SOURCE PASSAGE:
-- start --

- Born: May 22, 1975 (age 50) Fayetteville, Arkansas, U.S.
- Occupations: Game Designer, Writer

= Ross Watson (game designer) =

Role-playing game designer

Ross Watson (born May 22, 1975) is a designer of computer, miniature and role-playing games and a writer in various genres. Watson worked on the Warhammer 40,000 Roleplay line as the lead developer for Dark Heresy, was the lead designer for Rogue Trader and Deathwatch, and was part of the design team for Black Crusade. He was the lead developer for both Aaron Allston's Strike Force and Savage Worlds Rifts. His written works include the Accursed and Weird War I settings for Savage Worlds, contributions to the Star Wars: Edge of the Empire RPG, and the video games Darksiders II, Warhammer 40,000: Regicide, and Battlefleet Gothic: Armada. Watson has designed rules and scenarios for miniature game lines, such as Dust Warfare, and he has written for several card games, including Warhammer: Invasion, Empire Engine, and the Lost Legacy series.

==Early life==
Watson was born in Fayetteville, Arkansas. He has been a lifelong gamer, starting at age eleven. His first year of employment was as a landscaper/lawn mower in Hot Springs, Arksansas.

Watson was introduced to role-playing games by his father in Evanston, Wyoming during 1986. He started out playing Dungeons & Dragons, and by the time he was in high school, he was playing several different systems at the same time: Robotech, TMNT, Rifts, Star Wars, and Marvel Super Heroes. Watson was often asked to come up with the stories and adventures for these games during lunch, building his ability to improvise and connect narratives. Watson said, "My father brought home this red box labeled ‘Dungeons & Dragons.’ He told me that ‘it looked interesting,’ and that I should ‘really learn how to play it.’ So I did."

Watson first became interested in wargaming during high school. During his enlistment in the United States Army at Fort Knox, Kentucky, Watson became involved with a local group playing Warhammer 40,000. Since 1999, he has been a miniature war-gaming enthusiast.

-- end --

MATERIAL SHOWN:

-- start --

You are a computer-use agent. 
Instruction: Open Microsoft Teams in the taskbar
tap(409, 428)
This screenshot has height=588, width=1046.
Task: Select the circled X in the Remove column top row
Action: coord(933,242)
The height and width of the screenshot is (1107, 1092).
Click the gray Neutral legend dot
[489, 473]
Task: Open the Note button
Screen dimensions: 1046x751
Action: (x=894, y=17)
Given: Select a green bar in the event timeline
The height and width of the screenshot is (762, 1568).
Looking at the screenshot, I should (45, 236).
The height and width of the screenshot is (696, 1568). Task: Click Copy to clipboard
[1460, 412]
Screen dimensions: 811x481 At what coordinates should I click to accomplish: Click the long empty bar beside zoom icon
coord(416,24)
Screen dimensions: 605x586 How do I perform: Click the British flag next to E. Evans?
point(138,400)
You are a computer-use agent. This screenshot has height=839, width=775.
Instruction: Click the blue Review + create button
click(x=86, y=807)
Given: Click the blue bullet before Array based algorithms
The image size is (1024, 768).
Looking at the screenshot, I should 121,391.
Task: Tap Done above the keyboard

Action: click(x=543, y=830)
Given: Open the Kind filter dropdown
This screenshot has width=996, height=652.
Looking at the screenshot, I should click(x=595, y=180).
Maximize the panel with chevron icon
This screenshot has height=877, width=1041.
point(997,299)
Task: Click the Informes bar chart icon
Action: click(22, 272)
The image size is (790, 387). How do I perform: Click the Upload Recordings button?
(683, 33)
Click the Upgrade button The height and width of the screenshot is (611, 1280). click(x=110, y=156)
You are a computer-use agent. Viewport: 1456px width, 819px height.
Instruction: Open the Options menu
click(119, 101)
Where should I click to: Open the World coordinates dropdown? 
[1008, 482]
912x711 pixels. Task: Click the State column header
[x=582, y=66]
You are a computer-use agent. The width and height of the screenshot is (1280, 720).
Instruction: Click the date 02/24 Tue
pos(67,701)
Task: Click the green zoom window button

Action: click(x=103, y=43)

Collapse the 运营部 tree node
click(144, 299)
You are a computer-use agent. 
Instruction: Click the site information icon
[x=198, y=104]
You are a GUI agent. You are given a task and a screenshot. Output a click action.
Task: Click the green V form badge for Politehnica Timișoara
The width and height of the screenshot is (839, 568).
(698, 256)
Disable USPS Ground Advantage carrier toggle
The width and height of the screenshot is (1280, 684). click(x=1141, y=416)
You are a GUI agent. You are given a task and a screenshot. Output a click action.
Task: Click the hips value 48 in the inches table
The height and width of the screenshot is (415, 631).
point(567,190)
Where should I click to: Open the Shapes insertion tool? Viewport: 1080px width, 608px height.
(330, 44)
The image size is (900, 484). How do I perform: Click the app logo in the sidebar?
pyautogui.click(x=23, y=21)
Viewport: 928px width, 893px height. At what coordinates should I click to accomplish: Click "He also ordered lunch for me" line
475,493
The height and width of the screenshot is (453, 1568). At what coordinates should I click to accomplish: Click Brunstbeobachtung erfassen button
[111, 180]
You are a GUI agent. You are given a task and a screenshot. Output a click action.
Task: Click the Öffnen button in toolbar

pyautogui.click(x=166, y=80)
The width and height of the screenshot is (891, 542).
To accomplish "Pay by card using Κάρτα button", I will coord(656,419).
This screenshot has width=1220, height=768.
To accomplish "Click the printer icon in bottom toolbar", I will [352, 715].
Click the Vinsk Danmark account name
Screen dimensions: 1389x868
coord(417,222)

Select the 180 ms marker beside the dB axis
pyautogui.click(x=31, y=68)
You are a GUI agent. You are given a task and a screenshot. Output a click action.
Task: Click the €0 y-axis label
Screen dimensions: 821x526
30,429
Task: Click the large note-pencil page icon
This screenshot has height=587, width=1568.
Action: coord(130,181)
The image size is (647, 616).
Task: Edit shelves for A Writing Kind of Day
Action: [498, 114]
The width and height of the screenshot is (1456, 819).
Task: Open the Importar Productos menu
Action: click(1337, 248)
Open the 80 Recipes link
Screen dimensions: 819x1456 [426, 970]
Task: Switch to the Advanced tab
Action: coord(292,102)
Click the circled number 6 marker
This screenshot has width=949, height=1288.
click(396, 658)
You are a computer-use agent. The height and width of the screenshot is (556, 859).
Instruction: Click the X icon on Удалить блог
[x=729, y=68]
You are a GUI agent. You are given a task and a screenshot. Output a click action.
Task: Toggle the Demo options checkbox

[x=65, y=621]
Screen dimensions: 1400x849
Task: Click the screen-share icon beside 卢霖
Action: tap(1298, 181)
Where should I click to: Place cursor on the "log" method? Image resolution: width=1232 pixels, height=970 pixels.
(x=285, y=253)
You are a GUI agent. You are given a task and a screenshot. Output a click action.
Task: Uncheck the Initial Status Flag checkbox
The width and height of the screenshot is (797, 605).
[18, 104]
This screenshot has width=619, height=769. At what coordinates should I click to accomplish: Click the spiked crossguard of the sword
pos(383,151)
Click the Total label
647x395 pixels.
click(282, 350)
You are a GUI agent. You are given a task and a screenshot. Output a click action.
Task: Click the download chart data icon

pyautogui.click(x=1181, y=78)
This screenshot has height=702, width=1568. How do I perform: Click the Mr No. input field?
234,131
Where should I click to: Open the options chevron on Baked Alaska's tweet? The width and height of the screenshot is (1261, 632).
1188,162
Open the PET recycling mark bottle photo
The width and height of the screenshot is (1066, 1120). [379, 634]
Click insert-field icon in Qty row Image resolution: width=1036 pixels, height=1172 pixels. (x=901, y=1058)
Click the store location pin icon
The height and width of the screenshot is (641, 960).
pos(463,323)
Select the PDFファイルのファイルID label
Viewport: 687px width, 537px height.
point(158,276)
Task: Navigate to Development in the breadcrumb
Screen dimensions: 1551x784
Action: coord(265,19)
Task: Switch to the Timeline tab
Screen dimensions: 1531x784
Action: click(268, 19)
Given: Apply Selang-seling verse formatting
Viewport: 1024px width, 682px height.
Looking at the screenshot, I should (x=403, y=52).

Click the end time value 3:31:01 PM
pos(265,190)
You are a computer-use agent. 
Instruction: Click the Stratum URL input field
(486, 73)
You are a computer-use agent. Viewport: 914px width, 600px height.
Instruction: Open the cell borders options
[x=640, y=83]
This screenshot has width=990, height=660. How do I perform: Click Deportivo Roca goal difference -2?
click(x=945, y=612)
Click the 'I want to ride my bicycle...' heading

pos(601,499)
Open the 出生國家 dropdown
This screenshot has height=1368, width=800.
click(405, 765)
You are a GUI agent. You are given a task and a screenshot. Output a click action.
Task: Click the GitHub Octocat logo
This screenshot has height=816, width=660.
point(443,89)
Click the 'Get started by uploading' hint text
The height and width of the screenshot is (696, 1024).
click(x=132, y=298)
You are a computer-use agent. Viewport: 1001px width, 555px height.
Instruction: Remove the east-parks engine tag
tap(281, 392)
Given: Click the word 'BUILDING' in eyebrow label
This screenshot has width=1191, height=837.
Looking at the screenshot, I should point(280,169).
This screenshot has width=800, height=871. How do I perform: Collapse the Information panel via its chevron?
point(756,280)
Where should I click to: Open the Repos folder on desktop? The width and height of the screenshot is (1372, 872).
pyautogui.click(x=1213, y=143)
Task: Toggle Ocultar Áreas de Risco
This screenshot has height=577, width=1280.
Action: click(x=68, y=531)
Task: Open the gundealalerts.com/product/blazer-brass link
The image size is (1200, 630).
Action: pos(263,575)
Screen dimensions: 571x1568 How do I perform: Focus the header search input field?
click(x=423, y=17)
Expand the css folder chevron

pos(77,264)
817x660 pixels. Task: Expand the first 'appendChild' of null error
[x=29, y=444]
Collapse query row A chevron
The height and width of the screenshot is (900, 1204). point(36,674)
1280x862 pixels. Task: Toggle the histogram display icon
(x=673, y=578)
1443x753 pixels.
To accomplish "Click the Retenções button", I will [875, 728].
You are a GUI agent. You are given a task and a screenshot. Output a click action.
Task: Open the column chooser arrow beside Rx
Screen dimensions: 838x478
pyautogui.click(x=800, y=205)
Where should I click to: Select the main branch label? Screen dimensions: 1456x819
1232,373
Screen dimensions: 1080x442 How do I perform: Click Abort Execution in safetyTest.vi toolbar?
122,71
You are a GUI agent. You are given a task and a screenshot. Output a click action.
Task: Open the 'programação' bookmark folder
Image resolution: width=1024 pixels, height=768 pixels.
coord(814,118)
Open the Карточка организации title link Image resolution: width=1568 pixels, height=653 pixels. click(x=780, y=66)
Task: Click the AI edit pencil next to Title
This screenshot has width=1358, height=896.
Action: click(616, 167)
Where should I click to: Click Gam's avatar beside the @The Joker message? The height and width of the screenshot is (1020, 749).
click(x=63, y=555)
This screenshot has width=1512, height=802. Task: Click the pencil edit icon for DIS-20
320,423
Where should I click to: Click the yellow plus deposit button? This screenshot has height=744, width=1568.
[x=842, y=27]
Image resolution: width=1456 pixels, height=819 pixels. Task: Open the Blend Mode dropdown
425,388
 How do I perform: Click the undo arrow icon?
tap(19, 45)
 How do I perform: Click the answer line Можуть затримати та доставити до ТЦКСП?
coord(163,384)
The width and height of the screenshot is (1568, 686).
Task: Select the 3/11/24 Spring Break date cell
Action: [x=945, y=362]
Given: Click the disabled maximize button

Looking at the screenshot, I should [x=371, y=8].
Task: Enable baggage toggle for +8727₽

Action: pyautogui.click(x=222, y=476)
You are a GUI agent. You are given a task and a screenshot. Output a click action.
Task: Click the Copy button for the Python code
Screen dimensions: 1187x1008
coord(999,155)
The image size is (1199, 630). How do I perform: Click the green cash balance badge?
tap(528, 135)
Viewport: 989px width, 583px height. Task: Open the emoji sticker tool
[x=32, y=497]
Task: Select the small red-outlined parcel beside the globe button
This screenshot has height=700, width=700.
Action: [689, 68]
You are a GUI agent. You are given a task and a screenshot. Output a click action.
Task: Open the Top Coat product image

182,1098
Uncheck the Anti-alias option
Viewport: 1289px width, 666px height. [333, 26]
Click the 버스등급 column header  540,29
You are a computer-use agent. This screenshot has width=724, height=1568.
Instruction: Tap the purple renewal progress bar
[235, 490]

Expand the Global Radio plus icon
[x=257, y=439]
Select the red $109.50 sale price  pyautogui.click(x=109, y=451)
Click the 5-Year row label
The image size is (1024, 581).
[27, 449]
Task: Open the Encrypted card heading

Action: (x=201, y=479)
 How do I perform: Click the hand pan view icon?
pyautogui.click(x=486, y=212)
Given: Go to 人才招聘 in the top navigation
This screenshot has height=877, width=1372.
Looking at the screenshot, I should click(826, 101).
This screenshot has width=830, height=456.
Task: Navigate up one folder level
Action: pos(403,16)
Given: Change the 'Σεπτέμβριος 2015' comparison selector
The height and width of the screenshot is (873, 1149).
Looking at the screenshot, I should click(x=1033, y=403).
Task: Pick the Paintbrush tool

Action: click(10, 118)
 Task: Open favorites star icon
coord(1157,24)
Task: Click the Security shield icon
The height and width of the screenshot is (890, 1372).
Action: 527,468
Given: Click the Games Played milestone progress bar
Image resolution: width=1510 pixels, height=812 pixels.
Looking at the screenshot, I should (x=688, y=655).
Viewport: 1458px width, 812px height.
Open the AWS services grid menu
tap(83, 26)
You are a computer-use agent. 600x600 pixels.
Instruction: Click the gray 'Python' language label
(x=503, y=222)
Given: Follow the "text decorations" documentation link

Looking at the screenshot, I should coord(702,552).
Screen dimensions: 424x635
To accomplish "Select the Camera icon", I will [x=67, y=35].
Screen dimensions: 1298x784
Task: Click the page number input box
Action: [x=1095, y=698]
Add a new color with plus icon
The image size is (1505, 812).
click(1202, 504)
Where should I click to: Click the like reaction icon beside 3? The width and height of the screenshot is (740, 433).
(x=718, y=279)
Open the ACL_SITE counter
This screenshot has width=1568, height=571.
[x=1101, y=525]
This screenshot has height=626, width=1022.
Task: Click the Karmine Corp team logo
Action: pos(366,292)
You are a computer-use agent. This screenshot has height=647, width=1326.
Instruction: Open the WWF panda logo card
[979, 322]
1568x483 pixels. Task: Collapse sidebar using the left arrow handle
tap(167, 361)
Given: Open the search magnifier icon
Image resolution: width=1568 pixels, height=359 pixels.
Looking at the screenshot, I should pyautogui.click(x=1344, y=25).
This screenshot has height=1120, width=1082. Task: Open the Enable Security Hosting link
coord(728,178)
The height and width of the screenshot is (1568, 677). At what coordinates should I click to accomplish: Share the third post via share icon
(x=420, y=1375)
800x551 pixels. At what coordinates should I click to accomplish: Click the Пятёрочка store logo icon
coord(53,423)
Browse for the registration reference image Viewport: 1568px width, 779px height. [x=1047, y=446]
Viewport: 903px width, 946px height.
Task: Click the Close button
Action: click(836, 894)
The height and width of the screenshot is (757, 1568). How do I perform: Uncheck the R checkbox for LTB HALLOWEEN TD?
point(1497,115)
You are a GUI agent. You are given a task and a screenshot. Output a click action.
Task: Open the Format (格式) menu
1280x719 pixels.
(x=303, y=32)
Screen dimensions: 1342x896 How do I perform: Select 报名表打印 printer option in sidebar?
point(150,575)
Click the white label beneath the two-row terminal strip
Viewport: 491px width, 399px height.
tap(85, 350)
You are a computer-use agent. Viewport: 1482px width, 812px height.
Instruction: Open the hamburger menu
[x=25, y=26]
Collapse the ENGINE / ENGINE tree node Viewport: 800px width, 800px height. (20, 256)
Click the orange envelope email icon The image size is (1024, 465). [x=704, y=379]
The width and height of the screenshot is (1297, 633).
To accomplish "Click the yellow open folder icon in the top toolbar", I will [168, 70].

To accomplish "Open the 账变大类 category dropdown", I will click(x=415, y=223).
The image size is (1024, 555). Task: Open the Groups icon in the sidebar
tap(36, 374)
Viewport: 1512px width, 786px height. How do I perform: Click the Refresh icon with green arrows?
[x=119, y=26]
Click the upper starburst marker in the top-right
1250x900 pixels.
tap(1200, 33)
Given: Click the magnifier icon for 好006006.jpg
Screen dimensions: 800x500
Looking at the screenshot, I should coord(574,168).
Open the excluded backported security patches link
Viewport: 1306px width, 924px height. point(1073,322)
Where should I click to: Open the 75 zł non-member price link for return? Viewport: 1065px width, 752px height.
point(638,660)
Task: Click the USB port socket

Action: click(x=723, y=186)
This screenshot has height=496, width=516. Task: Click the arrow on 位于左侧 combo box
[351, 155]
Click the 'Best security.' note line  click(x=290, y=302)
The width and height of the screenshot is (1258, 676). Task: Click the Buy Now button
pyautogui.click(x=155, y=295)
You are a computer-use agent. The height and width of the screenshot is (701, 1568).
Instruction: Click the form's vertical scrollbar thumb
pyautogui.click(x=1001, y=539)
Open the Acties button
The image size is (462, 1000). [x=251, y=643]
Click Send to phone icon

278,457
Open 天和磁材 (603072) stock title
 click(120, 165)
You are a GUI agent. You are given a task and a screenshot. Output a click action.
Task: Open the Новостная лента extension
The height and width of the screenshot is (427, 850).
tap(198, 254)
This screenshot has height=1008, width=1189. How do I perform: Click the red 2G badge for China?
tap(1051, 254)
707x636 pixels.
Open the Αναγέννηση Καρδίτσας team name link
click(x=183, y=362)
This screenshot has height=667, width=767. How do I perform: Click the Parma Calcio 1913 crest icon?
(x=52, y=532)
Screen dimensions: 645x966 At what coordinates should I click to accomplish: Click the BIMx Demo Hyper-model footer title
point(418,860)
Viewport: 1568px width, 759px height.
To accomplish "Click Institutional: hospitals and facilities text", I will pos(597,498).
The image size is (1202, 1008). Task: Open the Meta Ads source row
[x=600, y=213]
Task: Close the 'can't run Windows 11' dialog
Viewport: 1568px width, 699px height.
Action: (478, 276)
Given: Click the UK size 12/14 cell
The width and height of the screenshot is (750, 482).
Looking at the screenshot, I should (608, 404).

-- end --

SHORT EXERCISE:
Transcribe the Ross Watson biography word for word, from "Watson first became" up to and including "miniature war-gaming enthusiast.". Answer from the Ross Watson biography alone, not from the material.

EXERCISE RESULT:
Watson first became interested in wargaming during high school. During his enlistment in the United States Army at Fort Knox, Kentucky, Watson became involved with a local group playing Warhammer 40,000. Since 1999, he has been a miniature war-gaming enthusiast.